The underexploited potential of Ukrainian defence tech

The underexploited potential of Ukrainian defence tech

Western companies and entrepreneurs are largely missing a chance to invest in the thriving and innovative Ukrainian defence tech industry and take its experience back to their home markets.

Failure of foreign investors to put even modest sums into the Ukrainian defence industry also means that Western armed forces are missing out on rapid developments, for example in drone technology. Foreign drone programs developed in peacetime conditions don’t have the benefit of insights and innovation from the pressure-cooker of the war in Ukraine.

Ukraine’s own companies dominate its industry, with 1.5 million first-person-view drones built by Ukrainian firms in 2024. Yet Ukrainian producers would welcome further mutually beneficial cooperation with Western companies.

According to Brave1, a state-run innovation cluster, the number of defence tech startups it encompasses more than doubled in 2024 and now totals 1500. Some of these firms develop multiple products. Products include unjammable drones directed through fibre optic cords instead of radio signals; remotely-controlled machine gun turrets on uncrewed ground vehicles; and anti-drone drones, which intercept uncrewed Russian reconnaissance aircraft.

Although manufacturers must put Ukrainian defence needs first, they’re also looking at export markets and even civil applications for their products.

Take, for instance, the startup Farsight Vision. It combines a software platform with a tiny hardware device that together can quickly create a 3D model of an area from drone-captured footage. Such models allow unit commanders to keep up with the constantly changing terrain in their area of operations—something that satellite imagery fails to provide due to longer production cycles. At the same time, such 3D models have non-defence applications, including monitoring environmental changes in areas that are hard to access, or scouting locations for offshore construction projects.

2025 is likely to become a turning point for Ukrainian defence tech: startups will appear more slowly, and established firms will cooperate more. Smaller teams may be absorbed by bigger companies, leading to concentration and, thus, faster sharing of frontline experience.

Yet foreign investors’ commitment to the industry remains half-hearted.

Kyiv School Economics calculated that in 2024 US$25 million was invested in the Ukrainian defence tech industry by both Ukrainians and foreigners. In other words, all Ukrainian companies were able to attract four times less capital than Helsing, a German defence AI startup, got in its first investment round.

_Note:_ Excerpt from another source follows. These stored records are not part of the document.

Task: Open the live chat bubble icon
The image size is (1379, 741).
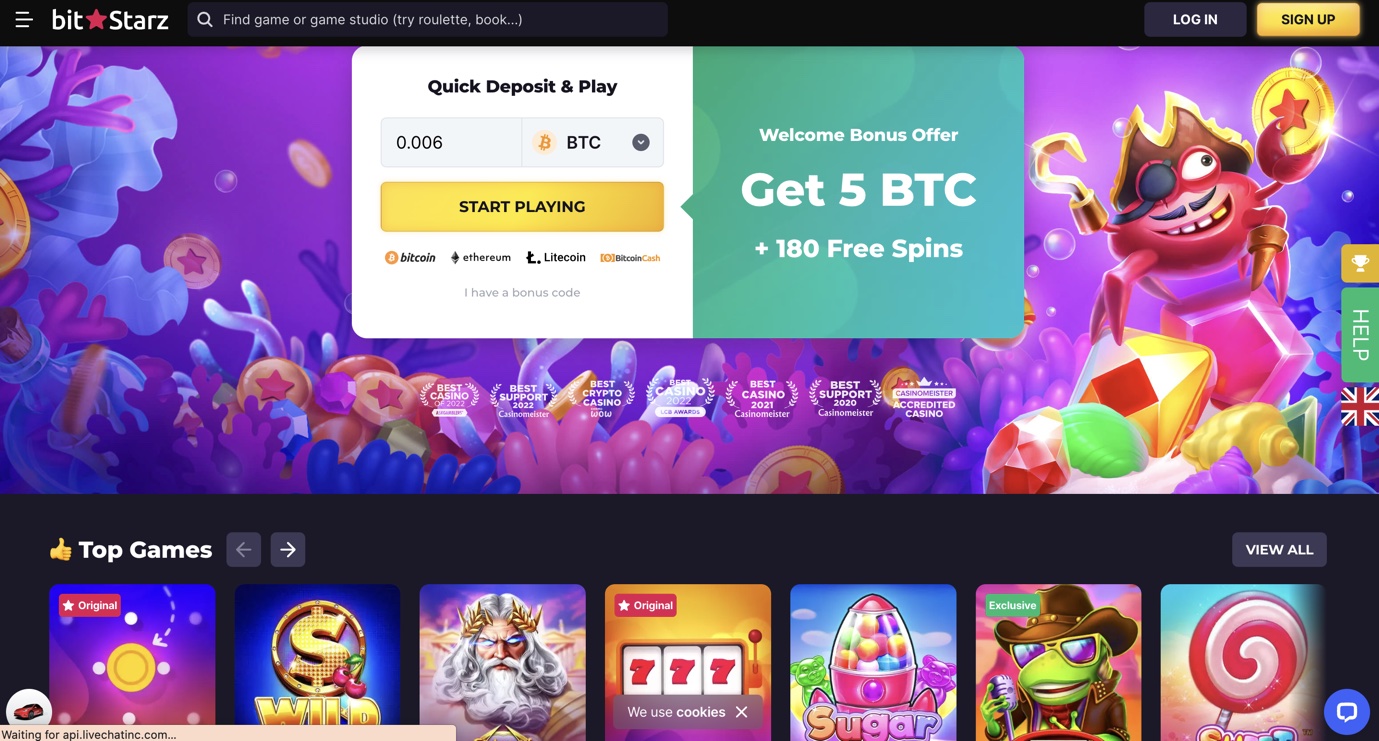Action: tap(1346, 712)
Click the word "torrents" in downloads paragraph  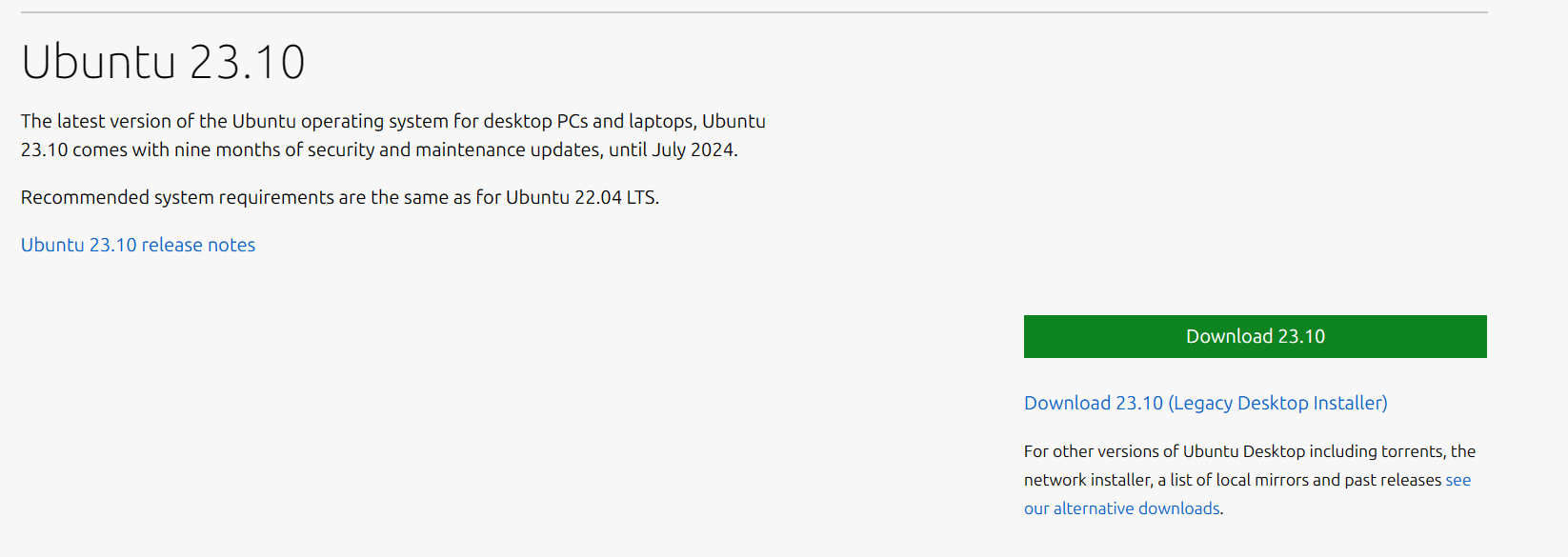1413,451
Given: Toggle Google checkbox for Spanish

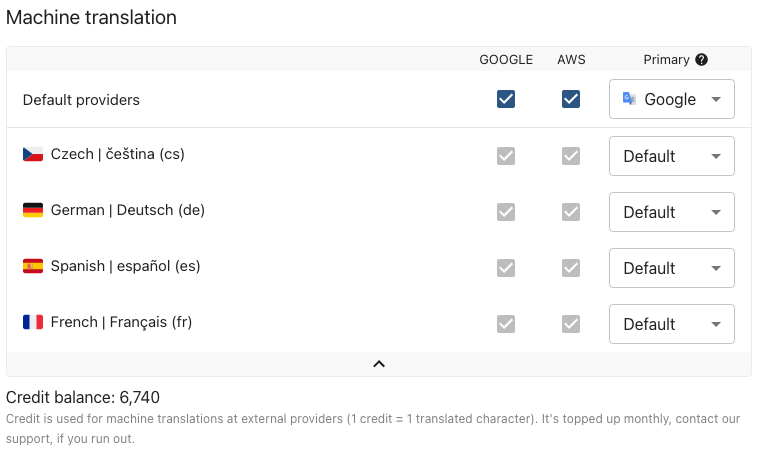Looking at the screenshot, I should tap(506, 268).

The chair of NATO’s Military Committee, Admiral Rob Bauer, asked whether European investors were ‘stupid’, because they looked away from defence industry altogether.

To be fair, rethinking is underway, as more private money is directed into defence innovation globally. More investors now recognise that security, not other forms of wellbeing, will be the most important commodity in the coming quarter of the century.

Yet very little defence capital makes it to Ukraine, with most investors deterred by various misconceptions and some legitimate concerns. To them the Ukrainian startup ecosystem remains terra incognita. But local actors, including  Brave1 and funds already active in Ukraine, can help foreign private capital make the most of opportunities in Ukraine.

Finally, foreign-built drones have sometimes underperformed in Ukraine. A US producer said it had failed to anticipate the intensity of electronic warfare in the war. That failure prompted the company to scout for Ukrainian talent.

Without battlefield pressure, Western companies cannot innovate and respond to changing technology and techniques as quickly as Ukrainian firms do simply because they must.

On the other hand, those fast-moving, sleep-deprived Ukrainian innovators, constantly incorporating feedback from the frontlines into their tech, have no time for the cumbersome procurement procedures of Western defence ministries.

Thus, win-win partnerships can spring up. Ukrainian startups can bring fresh ideas while well-established foreign defence contractors use their experience with officialdom to export the technology into Western armed forces. Exposed to wartime industry, the foreign firms would themselves build expertise faster.

So far, they are missing the opportunity.

‘Battle-tested in Ukraine’ has become a marketing label in the arms industry. It can be applied more widely with greater cooperation between Ukrainian and Western companies.